Tuesday, March 3, 2009

choosing fabric is hard.

Emo emo emo emo emo. Yes, I have been very much so emo. But, I'm trying to break that habit of self loathing and pessimistic views. It's been an uphill battle that I am sort of, kind of, losing.

However, I get a text that's all *hugs* and it makes me feel better.

Then, I realize I had a pretty alright day, minus Jack bailing on me.

I really have found some pretty chill people that don't complete hate me, I think. Today I woke up and ate some quinoa, a sort of grain-y type food Jack introduced me to. It is nom, with a bit of honey. After some serious lounging I fixed myself up into a semblance of prettiness and headed over to Az's. After a quick measurement of my body, yes literally, the nipple to nipple was quite interesting we jaunted over to a fabric store. Just so happens, they don't work Mondays. I've known quite a few places that are closed only on Mondays, it always befuddles me.

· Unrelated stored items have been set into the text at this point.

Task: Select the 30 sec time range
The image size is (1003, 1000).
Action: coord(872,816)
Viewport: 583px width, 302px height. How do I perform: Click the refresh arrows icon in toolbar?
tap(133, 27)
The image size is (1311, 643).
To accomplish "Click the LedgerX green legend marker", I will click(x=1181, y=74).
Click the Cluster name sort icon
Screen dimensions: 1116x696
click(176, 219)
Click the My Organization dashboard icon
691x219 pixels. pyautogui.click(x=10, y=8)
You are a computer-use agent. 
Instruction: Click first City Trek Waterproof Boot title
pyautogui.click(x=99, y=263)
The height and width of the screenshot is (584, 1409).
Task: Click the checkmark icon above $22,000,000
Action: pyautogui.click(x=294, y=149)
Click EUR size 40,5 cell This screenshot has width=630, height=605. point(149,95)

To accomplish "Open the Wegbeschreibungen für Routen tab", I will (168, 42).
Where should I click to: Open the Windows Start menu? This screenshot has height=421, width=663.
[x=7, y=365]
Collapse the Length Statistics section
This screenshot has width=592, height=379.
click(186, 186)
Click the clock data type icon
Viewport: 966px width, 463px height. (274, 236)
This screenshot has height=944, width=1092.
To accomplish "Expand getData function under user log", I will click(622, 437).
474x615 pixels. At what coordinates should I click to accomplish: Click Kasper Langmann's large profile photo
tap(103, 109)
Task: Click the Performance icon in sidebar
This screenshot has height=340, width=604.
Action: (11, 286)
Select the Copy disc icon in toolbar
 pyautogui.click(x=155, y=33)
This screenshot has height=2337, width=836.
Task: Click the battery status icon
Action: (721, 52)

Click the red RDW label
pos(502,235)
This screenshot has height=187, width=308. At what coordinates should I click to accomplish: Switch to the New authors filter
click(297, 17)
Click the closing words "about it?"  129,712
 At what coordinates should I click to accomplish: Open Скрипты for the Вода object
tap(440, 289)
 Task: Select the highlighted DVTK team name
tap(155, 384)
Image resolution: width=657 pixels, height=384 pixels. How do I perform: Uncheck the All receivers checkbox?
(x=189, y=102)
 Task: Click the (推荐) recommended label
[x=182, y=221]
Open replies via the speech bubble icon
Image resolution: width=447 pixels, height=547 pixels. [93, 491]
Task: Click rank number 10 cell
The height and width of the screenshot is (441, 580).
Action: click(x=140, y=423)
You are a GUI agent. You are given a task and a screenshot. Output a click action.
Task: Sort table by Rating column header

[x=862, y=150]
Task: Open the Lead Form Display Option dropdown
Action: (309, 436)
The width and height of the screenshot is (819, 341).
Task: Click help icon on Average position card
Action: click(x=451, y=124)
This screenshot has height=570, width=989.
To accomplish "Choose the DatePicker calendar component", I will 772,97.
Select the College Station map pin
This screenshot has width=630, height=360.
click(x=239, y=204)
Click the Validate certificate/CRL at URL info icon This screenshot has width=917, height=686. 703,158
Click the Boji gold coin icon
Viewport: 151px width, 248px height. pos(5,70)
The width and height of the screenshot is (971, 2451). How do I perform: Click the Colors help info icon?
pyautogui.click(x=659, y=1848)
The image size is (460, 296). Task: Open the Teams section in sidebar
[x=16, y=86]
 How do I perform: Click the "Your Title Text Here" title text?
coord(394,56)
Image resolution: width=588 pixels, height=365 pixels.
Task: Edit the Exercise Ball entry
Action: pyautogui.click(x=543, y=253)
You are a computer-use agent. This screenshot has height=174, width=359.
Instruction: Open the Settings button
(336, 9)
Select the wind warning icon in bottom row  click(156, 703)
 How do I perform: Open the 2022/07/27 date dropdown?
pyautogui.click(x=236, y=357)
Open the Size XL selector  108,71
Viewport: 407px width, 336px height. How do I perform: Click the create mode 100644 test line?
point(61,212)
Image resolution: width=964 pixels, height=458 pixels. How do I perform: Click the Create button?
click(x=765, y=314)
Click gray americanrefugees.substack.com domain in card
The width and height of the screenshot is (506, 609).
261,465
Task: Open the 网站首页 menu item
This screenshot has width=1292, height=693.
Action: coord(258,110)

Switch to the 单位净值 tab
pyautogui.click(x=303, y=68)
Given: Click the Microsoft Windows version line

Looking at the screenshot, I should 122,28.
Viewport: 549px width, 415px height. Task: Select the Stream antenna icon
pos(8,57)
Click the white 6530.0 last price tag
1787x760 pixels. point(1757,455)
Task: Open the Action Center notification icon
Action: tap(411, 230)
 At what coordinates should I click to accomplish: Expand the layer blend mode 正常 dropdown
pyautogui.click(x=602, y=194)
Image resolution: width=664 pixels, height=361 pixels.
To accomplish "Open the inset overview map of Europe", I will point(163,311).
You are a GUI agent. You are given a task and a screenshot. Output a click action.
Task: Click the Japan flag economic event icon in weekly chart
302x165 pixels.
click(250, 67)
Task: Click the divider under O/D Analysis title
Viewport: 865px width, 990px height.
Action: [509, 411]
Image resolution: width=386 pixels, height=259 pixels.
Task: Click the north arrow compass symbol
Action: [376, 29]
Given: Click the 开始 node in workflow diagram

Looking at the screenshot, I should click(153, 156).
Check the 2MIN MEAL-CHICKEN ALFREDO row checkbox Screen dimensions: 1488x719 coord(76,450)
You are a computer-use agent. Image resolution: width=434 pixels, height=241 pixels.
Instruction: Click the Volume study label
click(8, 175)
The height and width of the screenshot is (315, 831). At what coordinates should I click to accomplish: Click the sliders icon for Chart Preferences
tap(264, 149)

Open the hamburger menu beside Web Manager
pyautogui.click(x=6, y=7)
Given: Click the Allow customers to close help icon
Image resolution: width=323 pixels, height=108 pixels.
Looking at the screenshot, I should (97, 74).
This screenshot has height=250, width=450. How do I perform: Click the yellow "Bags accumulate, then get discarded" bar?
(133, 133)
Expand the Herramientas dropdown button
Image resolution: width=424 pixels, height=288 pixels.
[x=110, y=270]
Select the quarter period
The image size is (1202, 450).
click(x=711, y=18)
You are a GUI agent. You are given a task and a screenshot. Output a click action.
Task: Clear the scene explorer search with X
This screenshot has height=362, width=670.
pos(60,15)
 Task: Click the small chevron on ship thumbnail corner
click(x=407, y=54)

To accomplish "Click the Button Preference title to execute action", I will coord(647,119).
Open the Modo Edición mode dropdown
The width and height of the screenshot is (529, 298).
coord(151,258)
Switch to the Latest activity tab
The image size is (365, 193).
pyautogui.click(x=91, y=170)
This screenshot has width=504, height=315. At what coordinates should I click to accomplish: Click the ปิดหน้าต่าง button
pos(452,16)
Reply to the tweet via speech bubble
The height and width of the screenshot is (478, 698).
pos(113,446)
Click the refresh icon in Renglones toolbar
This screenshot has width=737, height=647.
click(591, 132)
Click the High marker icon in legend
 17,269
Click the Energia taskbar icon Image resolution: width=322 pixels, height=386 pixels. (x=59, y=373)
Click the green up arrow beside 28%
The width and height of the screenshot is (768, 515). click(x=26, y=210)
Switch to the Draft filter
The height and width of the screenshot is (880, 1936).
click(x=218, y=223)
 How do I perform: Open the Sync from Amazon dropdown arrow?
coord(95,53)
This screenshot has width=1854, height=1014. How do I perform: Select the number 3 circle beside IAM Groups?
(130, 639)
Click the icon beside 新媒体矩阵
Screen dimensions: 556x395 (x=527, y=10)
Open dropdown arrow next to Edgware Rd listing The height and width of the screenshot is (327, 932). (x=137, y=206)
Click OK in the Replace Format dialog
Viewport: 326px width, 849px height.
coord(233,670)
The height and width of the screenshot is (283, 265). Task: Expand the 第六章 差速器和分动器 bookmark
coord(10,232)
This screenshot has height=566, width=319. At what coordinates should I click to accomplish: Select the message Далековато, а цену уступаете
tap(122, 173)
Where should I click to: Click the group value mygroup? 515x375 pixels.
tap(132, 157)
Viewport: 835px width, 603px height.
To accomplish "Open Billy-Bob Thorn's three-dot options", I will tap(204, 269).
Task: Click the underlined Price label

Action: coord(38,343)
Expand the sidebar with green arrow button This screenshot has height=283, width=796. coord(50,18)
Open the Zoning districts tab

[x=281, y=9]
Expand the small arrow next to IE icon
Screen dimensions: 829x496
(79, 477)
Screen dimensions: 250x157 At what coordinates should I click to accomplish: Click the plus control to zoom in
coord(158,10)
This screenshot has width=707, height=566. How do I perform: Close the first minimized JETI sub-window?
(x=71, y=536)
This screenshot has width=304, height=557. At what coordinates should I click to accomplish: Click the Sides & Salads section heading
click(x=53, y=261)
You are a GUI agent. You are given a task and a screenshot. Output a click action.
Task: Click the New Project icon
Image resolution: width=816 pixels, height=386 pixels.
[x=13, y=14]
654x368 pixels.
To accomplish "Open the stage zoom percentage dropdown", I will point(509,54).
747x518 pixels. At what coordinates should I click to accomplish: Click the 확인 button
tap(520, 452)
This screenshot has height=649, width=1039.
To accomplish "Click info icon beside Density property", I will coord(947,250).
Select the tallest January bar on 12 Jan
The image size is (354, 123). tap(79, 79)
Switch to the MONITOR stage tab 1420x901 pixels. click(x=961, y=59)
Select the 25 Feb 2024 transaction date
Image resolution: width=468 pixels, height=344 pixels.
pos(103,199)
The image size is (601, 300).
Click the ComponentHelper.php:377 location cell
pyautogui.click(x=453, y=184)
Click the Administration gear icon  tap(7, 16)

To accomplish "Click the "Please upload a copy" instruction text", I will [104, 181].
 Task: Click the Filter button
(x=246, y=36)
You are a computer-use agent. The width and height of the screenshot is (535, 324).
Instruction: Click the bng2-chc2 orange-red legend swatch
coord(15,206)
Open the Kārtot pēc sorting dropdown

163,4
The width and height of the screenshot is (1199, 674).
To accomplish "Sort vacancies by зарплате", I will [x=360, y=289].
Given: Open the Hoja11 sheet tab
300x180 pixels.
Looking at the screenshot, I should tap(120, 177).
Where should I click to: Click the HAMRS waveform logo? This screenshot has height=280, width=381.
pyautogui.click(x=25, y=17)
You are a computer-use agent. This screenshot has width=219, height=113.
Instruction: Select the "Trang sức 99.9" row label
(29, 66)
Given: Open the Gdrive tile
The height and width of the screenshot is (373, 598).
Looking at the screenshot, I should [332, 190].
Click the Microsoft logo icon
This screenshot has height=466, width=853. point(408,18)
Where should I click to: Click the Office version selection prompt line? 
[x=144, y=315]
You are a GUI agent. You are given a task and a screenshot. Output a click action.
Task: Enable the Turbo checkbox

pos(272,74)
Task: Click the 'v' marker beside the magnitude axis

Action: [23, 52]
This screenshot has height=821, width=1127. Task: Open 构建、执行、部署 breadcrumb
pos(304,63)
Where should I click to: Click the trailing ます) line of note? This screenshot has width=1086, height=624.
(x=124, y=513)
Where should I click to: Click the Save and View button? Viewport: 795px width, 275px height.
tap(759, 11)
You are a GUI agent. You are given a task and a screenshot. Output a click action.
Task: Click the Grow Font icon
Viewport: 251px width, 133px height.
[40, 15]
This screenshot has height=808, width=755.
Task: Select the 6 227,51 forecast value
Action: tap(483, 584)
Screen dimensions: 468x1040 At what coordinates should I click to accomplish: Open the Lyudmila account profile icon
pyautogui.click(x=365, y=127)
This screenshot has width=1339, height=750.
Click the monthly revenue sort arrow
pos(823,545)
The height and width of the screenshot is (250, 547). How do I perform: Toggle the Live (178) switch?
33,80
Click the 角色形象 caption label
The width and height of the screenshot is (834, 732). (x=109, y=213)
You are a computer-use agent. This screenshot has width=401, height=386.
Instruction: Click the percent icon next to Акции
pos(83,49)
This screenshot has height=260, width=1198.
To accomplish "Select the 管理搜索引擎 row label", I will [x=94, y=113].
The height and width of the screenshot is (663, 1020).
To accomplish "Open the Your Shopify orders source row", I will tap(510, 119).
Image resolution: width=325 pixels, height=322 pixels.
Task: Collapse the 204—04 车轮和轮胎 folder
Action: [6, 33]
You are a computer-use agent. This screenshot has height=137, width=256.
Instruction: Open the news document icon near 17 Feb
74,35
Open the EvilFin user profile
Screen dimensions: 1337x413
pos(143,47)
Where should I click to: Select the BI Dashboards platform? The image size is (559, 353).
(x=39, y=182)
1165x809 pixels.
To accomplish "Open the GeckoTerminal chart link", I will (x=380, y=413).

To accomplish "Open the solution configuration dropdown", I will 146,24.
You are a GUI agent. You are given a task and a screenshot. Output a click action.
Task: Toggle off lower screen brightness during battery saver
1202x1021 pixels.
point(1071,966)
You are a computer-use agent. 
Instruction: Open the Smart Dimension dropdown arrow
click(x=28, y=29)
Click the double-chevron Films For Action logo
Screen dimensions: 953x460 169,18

So we jaunt further down the road (*waves to giant spinning stake*) and walked into this GIANT warehouse of love, er fabric. After much, much, indecisiveness I picked out two fabulous fabrics for my corset. I am so indecisive the corset is going to be reversible like.

I'm kind of worried about the texture of the inner layer, the fabric's a bit rough. I think it'll be okay though. I am really excited about having a corset fitted to me! I'll be .. lookin' fly in da club, or something.

Some delicious greasy McDonald's goodness and I took my loverly seamstress back to her place of residence. Mind you, I was 'careful' to appease my grandmother's worries about me being in "the ghetto" of 16th Ave. She's...yes.

Then I had a mini Chuck marathon at home whilst chatting with various personas. Good times. Chuck is a pretty awesome show actually. I so should be sleeping, but I'm kind of anti-sleep, pro-internet these days. Pretty degenerate.

Anyway, life sucks... but, it's not that bad, you know? I just hope that the things I see are actualities. That when I'm gone the chatter doesn't turn to my idiosyncrasies or my faults. I am so paranoid about those types of things, it's slightly ridiculous.